No digas que algo es imposible solo
porque no te atrevas a imaginarlo.
Al imaginar dotamos de posibilidad,
de manifiesta realidad, a la fantasía;
para ello solo es preciso creerlo:
el conjuro necesario es la fe.
Nôus, Logos, Tiféret. Héctor Amado
Como si ya fuera un acto litúrgico -pues siempre que él llega se desarrolla el mismo oficio-, al silencio imperante en la sala le siguen, apenas perceptibles, los primeros compases de la Trauermarch -momento culminante de la cuarta y última parte de la Tetralogía del Anillo del Nibelungo-, convertida así en la banda sonora que acompaña la entrada de Fafnir en el Dragon Jazz, quien, con su porte imponente, su gesto grave y su marchar deliberadamente cadencioso, secunda todo el dramático sentido que en la partitura ya vertiera su creador, Richard Wagner, mientras todos los que allí estamos, con respeto y porque la situación lo requiere, seguimos la escena con una atención que raya la delectación; incluso no es raro ver cómo a muchos, aun pareciendo imposible, se les erizan las coriáceas escamas dorsales y se les dilatan las narinas dejando escapar ligeras volutas de un humo blanquecino.
Así, acompañados por la música solemne de la marcha fúnebre a la Muerte de Sigfrido, los no menos solemnes pasos acompasados llevan a este legendario dragón hasta la mesa redonda en la que Wyverns y Lindworms le reciben con sus cabezas inclinadas de forma reverencial. Su lugar habitual, permanentemente reservado y respetado como si de un sitial se tratase, le espera.

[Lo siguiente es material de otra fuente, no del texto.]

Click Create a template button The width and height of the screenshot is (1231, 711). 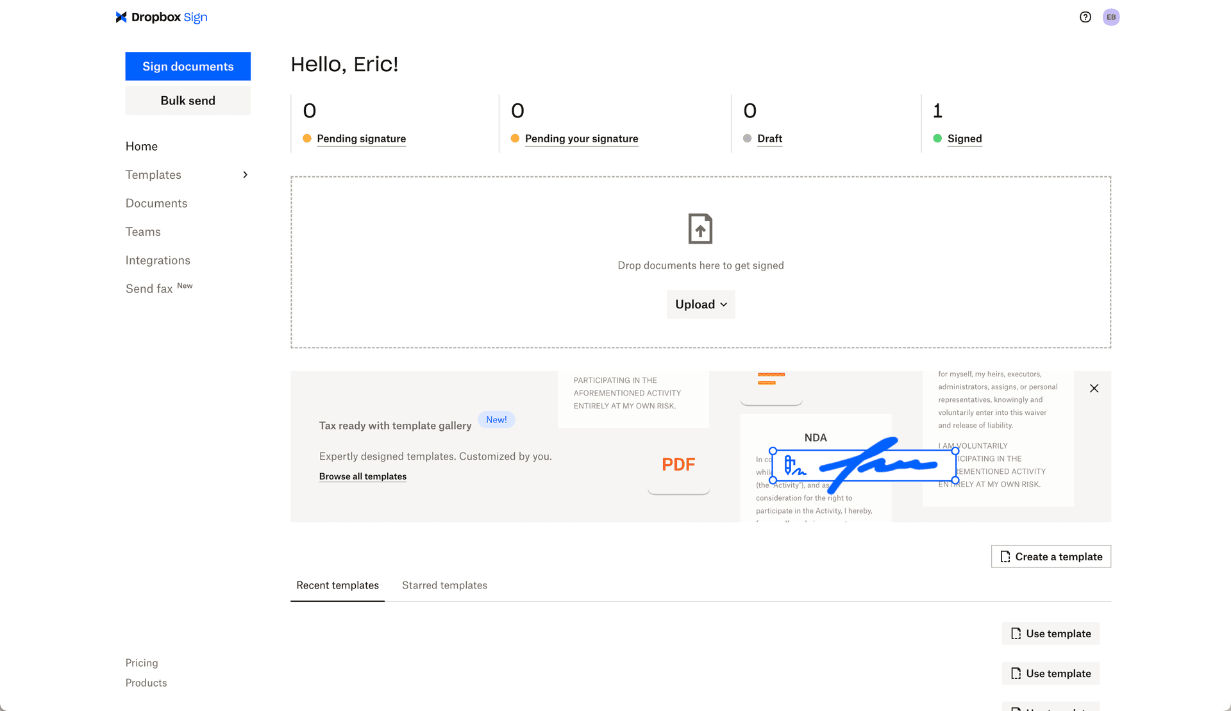pos(1051,556)
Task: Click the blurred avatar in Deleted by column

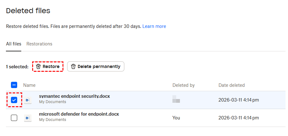Action: pos(176,100)

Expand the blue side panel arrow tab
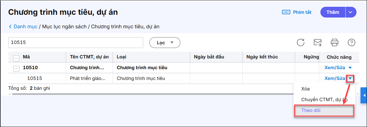[364, 95]
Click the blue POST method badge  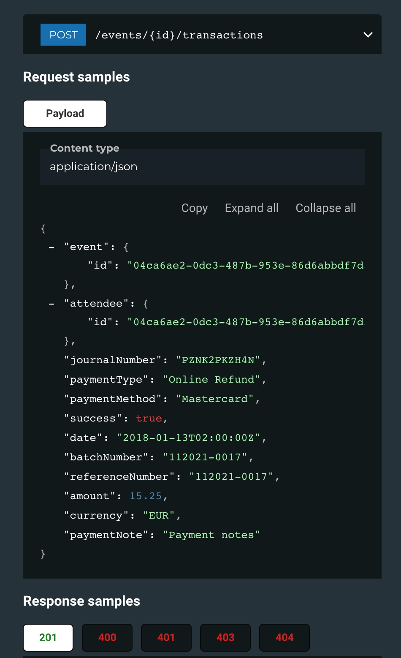click(63, 35)
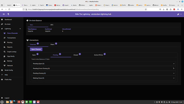Expand the Waiting Close (0) panel

coord(104,78)
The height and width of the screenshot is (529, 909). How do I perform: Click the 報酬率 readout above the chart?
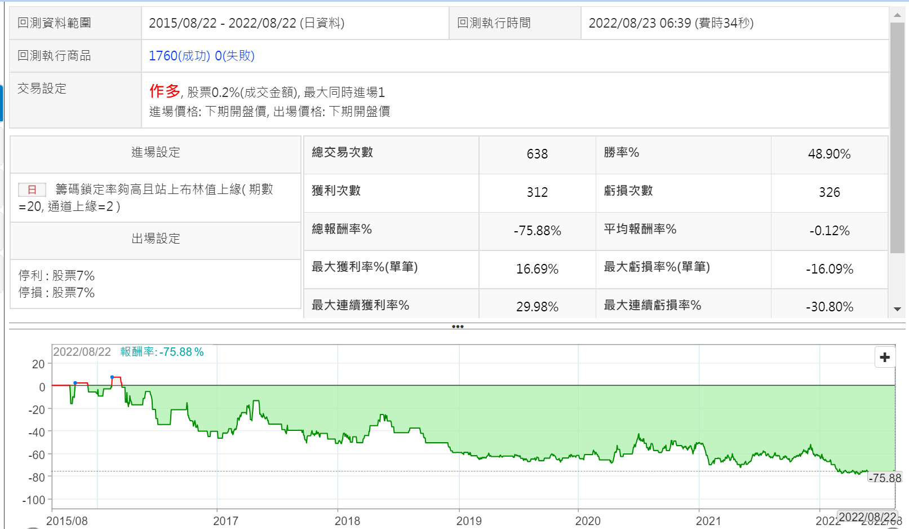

Hoy se nos presenta con su apariencia más tradicional: la de esbelto dragón alado de un blanco ebúrneo (aunque según su humor puede, conservando el mismo aspecto, aparecer negro como el ébano). Además de esta tradicional forma, y dado que entre sus facultades está la de mutar, adquiere la de una monstruosa serpiente de color verduzco como un bosque tenebroso, o la de una especie de híbrido capaz de mimetizarse con el entorno como un camaleón, en que el cuerpo, fusiforme y desprovisto de alas, semeja el de un saurio con cortas y fuertes patas y cola larga con capacidad prensil. Lo único que permanece invariable a través de sus mutaciones es la cabeza: una poderosa armadura ósea, de cráneo más o menos alargado, que hacia adelante se continúa con un macizo hocico reptiliano. El cráneo se muestra coronado por una especie de crestón erizado de agudos apéndices que puede plegar a voluntad. Pero lo que más llama la atención es su faz, donde destacan: los arcos superciliares y los pómulos notablemente marcados; los ojos saltones, con conjuntiva reticulada en rojo, pupilas verticalmente oblicuas e iris de un color mar profundo; la enorme boca, dotada de la potente y terrorífica dentadura acostumbrada en todos los dragones, por la que expele un fuego más intenso que el de una forja; y unos prominentes orificios nasales que se abren en la parte superior del hocico formando un ángulo de 45º respecto a la boca, lo que facilita el husmeo a voleo pero le impide oler lo que se encuentra por debajo de él, algo que acabaría siendo fatal en su legendaria existencia.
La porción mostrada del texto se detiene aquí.